The data Start Marker

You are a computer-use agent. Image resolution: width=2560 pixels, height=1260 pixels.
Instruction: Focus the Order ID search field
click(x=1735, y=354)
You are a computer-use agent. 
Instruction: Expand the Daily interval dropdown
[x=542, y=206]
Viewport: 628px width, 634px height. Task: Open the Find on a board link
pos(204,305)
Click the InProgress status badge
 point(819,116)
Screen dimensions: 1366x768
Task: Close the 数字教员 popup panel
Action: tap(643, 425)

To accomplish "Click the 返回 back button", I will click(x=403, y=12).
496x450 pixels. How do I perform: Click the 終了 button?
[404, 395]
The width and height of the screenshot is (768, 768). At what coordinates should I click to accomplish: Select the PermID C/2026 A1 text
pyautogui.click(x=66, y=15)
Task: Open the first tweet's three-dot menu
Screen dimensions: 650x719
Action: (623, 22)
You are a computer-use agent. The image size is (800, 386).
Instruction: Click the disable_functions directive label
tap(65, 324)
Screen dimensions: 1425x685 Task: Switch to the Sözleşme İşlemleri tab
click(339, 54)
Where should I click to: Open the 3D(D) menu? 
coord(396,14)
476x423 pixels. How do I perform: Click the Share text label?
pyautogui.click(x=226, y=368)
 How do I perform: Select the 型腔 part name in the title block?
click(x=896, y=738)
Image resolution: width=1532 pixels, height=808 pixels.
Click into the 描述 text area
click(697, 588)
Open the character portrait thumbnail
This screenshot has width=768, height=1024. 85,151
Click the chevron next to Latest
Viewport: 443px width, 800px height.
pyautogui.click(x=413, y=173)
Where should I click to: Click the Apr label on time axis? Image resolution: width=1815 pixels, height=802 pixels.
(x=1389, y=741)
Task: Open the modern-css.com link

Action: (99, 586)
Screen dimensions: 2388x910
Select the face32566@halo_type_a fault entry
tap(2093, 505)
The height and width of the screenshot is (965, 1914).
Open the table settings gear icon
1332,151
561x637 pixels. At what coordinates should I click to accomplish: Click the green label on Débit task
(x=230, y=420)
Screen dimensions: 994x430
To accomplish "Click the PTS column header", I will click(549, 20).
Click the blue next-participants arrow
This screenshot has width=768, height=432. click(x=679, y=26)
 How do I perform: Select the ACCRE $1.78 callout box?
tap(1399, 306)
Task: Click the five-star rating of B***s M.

The data End Marker

Task details: Once you reach the line with "Click the InProgress status badge" in the data above, copy it and every line after it exactly, up to and including the line with "Image resolution: width=1532".

Final answer:
Click the InProgress status badge
 point(819,116)
Screen dimensions: 1366x768
Task: Close the 数字教员 popup panel
Action: tap(643, 425)

To accomplish "Click the 返回 back button", I will click(x=403, y=12).
496x450 pixels. How do I perform: Click the 終了 button?
[404, 395]
The width and height of the screenshot is (768, 768). At what coordinates should I click to accomplish: Select the PermID C/2026 A1 text
pyautogui.click(x=66, y=15)
Task: Open the first tweet's three-dot menu
Screen dimensions: 650x719
Action: (623, 22)
You are a computer-use agent. The image size is (800, 386).
Instruction: Click the disable_functions directive label
tap(65, 324)
Screen dimensions: 1425x685 Task: Switch to the Sözleşme İşlemleri tab
click(339, 54)
Where should I click to: Open the 3D(D) menu? 
coord(396,14)
476x423 pixels. How do I perform: Click the Share text label?
pyautogui.click(x=226, y=368)
 How do I perform: Select the 型腔 part name in the title block?
click(x=896, y=738)
Image resolution: width=1532 pixels, height=808 pixels.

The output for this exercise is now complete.